Balloting among unionised employees began on Friday and is scheduled to finish on Wednesday morning. The Samsung Electronics Co Union (SECU), which counts roughly 13,000 members drawn mainly from smartphone, TV and home-appliance operations, said it left the negotiating team before the final agreement was struck and later sought the court injunction after being informed it could not participate in the vote.
How the vote works
The union leading negotiations, the Samsung Electronics Labor Union (SELU), reported on Tuesday that more than 90% of its 57,290 eligible members had cast their ballots. The union did not disclose how those ballots were cast. For the agreement to be approved under the rules in place, it requires a simple majority of eligible unionised members to vote in favour and a majority of those eligible members to take part in the vote; if those thresholds are not met, talks would have to be restarted from the beginning.
A separate group, the National Samsung Electronics Union (NSEU), which has also expressed dissatisfaction with the terms, has said it will boycott the vote, according to a Yonhap report. The NSEU’s website lists around 20,000 members and includes workers from both chip and non-chip operations.
Breakdown of bonuses
The settlement privileges certain chip workers. Some memory chip employees are set to receive total bonuses of about $416,000 this year, according to the figures presented as part of the deal. Workers in Samsung’s foundry and logic chip design units would receive smaller, though still material, bonus payments, while employees in divisions such as smartphones and home appliances are slated to receive still smaller amounts.

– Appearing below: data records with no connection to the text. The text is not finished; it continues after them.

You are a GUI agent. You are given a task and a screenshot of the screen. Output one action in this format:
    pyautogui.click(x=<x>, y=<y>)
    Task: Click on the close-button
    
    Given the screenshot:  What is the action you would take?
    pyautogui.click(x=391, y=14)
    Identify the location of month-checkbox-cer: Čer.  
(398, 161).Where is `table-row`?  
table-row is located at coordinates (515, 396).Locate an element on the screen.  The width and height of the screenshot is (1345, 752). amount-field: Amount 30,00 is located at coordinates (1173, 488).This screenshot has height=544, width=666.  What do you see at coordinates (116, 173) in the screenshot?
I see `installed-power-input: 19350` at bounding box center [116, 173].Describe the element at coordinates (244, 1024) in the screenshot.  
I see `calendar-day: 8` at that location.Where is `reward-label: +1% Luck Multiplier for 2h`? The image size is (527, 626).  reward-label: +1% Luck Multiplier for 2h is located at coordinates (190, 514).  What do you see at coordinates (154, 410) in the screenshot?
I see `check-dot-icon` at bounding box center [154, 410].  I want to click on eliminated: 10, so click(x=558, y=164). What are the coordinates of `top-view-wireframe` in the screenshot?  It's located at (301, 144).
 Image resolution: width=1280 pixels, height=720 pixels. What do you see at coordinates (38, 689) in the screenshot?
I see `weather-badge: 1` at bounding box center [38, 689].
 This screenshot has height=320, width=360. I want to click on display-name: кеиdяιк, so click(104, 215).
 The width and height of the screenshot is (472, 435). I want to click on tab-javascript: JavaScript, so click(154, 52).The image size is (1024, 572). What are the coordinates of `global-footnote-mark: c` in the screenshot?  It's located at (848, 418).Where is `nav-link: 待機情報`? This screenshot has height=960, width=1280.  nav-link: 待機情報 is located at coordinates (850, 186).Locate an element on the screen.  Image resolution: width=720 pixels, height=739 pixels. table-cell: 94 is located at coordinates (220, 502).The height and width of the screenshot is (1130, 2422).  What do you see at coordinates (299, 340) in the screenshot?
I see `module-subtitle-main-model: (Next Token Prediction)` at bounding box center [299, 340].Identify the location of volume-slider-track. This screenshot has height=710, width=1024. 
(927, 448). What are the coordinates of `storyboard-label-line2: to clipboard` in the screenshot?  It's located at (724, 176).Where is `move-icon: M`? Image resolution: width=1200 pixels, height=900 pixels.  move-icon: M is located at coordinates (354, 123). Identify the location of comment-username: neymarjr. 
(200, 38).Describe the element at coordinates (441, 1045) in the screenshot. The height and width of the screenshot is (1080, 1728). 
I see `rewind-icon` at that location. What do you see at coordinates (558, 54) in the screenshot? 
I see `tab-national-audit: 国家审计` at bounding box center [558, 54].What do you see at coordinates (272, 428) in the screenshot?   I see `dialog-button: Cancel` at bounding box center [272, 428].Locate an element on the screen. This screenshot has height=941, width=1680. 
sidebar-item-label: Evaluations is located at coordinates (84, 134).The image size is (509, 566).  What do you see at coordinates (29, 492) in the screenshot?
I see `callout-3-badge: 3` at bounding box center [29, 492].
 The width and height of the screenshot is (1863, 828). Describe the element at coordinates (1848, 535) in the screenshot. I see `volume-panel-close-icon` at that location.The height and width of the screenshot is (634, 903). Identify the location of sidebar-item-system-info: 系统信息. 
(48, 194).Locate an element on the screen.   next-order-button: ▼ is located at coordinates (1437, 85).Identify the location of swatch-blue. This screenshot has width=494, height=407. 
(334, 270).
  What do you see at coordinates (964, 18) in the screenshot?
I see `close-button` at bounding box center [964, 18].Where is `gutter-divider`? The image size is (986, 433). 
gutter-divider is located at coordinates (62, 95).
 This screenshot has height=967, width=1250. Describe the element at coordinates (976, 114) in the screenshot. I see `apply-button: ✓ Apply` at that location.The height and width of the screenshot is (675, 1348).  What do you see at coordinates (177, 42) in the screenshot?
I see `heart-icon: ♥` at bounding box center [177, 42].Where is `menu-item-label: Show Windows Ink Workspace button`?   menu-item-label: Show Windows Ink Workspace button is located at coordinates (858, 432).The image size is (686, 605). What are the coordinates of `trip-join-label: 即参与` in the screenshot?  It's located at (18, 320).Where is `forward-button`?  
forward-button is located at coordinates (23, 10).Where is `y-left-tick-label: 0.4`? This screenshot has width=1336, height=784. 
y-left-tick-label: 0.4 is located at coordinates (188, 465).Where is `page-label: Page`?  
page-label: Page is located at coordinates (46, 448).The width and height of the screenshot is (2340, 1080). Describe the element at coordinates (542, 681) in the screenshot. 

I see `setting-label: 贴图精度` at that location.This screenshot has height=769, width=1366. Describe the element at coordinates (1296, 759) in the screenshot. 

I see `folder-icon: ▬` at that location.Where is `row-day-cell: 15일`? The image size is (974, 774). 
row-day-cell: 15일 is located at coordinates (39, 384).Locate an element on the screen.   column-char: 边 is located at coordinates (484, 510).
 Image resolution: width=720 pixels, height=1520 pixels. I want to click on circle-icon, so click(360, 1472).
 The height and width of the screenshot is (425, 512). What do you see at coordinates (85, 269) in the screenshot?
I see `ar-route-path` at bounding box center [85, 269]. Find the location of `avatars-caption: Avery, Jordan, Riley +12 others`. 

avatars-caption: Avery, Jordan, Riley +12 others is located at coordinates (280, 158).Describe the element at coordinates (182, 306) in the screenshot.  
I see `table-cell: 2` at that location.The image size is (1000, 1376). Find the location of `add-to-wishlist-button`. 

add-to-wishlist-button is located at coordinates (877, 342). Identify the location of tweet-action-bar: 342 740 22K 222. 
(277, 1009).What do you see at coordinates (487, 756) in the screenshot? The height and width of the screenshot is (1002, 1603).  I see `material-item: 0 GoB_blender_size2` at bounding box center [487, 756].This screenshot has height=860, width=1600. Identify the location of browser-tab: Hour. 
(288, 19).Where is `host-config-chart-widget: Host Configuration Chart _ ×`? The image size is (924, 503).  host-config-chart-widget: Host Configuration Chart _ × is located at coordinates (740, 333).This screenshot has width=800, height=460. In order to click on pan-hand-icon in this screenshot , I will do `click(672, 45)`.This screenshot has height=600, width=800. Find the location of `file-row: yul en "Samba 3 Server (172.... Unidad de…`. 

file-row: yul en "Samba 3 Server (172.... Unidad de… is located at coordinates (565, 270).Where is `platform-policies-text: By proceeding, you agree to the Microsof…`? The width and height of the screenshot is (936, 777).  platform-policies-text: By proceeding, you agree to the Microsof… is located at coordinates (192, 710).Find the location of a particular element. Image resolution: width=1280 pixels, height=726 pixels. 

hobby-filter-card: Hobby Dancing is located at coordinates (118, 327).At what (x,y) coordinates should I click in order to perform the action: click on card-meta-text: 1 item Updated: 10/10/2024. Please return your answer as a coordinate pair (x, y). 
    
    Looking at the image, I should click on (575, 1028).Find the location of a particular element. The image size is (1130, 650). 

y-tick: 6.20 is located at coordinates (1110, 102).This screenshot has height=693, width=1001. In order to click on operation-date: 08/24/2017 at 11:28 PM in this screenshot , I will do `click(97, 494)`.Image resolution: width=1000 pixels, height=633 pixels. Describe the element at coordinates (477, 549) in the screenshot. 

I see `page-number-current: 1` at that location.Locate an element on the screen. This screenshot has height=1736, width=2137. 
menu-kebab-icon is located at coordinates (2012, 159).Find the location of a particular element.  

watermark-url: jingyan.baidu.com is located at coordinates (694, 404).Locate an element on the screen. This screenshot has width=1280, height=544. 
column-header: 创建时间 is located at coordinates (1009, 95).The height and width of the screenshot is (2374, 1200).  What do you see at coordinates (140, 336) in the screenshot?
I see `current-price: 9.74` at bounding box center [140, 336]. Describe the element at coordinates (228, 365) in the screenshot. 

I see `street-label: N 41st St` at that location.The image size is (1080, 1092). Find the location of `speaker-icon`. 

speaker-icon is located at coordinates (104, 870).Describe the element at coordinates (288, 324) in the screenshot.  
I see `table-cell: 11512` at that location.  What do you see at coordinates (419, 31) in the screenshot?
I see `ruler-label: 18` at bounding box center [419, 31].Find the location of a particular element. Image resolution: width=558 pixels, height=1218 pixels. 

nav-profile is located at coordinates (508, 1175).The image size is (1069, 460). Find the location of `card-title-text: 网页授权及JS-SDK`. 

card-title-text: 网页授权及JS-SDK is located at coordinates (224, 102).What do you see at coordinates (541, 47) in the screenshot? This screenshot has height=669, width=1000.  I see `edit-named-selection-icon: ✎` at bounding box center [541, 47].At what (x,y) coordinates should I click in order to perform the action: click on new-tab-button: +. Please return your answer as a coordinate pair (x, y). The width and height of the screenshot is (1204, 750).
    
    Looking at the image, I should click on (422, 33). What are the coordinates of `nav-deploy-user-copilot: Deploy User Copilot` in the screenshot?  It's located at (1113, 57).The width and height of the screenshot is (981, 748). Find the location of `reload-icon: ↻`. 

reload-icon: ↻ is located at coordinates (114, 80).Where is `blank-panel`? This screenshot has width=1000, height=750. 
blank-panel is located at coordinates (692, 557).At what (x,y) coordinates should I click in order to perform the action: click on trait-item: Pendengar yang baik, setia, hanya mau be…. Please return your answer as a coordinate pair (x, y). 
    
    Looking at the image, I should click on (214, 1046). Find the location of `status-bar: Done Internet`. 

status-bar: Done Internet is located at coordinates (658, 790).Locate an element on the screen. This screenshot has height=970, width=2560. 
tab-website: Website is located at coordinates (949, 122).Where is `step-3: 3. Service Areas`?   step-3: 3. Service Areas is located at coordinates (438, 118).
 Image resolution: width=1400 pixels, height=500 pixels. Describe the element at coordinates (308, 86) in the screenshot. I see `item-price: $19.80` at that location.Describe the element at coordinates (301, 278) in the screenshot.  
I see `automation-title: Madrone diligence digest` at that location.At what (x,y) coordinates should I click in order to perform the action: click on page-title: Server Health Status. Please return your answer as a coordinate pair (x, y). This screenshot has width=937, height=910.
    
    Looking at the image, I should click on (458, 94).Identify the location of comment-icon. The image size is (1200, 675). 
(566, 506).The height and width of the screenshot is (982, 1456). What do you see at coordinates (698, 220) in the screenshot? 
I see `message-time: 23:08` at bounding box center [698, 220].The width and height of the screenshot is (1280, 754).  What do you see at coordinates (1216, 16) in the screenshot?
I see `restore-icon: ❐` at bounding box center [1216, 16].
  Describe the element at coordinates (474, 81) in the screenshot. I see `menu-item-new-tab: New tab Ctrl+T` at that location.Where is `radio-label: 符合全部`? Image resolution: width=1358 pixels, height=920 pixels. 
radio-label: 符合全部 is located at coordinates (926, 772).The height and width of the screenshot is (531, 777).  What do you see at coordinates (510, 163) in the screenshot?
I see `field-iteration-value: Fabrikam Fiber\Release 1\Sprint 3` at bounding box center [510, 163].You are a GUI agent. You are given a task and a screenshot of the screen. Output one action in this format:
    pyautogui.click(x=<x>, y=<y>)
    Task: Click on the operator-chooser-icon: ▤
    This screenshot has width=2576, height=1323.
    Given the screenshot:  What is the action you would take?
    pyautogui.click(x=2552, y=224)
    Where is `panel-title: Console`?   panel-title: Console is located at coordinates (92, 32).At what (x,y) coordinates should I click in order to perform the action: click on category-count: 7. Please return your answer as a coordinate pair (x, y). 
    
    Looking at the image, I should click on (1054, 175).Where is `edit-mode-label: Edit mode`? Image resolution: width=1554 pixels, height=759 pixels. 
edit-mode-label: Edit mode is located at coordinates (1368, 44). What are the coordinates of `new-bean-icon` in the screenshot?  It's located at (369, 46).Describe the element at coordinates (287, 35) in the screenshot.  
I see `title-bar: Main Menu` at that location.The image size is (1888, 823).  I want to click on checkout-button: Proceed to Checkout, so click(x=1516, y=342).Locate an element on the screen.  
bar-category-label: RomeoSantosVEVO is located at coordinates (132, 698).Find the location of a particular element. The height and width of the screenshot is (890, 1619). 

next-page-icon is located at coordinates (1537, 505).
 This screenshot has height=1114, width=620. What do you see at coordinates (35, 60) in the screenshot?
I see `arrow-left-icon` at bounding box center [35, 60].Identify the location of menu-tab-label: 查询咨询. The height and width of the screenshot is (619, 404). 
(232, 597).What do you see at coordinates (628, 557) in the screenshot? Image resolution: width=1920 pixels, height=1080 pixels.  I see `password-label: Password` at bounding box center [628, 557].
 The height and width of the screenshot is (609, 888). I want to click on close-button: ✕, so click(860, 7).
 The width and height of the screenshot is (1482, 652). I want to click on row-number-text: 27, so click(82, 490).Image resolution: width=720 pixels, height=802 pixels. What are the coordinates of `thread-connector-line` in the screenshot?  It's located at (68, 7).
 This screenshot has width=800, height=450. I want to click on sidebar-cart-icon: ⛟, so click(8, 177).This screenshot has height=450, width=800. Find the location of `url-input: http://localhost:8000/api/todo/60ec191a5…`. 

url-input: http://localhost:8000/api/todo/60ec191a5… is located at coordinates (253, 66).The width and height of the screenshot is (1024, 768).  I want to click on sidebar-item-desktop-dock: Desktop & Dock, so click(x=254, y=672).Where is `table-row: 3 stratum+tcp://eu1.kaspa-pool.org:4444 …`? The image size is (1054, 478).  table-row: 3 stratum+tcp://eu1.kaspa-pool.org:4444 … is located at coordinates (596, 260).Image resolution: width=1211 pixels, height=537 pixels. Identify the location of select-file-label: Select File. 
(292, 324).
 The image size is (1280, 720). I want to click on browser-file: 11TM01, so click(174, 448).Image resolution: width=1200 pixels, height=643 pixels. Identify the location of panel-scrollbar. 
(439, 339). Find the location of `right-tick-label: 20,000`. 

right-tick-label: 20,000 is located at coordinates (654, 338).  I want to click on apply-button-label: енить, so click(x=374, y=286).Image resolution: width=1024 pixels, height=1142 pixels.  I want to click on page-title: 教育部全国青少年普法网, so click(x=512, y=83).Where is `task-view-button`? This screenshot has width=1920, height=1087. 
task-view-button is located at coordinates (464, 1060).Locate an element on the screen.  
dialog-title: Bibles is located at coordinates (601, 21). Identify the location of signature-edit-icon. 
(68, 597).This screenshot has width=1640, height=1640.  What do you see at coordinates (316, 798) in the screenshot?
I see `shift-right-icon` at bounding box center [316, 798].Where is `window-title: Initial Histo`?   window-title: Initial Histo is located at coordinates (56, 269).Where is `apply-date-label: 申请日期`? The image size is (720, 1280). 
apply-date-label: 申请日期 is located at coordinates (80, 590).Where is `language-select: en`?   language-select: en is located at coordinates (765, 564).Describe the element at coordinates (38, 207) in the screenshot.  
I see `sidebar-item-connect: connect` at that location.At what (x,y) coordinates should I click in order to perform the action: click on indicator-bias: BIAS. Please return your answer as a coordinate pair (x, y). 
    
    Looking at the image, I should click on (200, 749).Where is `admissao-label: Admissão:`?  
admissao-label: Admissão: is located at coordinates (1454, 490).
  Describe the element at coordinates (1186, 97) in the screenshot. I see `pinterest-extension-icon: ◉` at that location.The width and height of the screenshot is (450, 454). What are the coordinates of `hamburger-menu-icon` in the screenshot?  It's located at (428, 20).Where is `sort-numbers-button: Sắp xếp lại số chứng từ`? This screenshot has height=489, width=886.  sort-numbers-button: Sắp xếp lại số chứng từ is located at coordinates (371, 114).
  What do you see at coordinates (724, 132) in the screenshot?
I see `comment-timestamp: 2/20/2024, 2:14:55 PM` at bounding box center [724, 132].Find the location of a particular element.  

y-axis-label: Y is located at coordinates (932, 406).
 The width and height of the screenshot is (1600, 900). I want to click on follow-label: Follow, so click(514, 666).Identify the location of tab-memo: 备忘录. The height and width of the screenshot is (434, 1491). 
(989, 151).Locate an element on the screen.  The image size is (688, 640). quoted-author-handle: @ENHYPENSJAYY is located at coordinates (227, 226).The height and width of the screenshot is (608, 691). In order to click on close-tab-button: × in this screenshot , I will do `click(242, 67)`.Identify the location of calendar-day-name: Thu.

Legal threats and market reaction
Beyond union litigation, a small group of individual shareholders has announced plans to sue if union members ratify the deal. Those shareholders contend parts of the agreement may be unlawful unless the terms receive shareholder approval.
On market floors, Samsung’s shares were reported up 2.7% in morning trade on the day of the report and the stock had gained nearly 9% since the deal was reached last week. That performance was noted as lagging a roughly 19% rise for rival SK Hynix over the same span.
Why this matters
The dispute underscores internal company tensions about how to allocate outsized gains from the AI-driven demand for memory chips. It also creates potential legal and procedural hurdles that could delay or overturn the negotiated settlement, depending on the outcome of court action and any subsequent shareholder litigation.
Note: This account is limited to the information contained in the negotiated agreement, union statements, and market movements reported during the voting period. If vote thresholds are not met, negotiations would need to restart.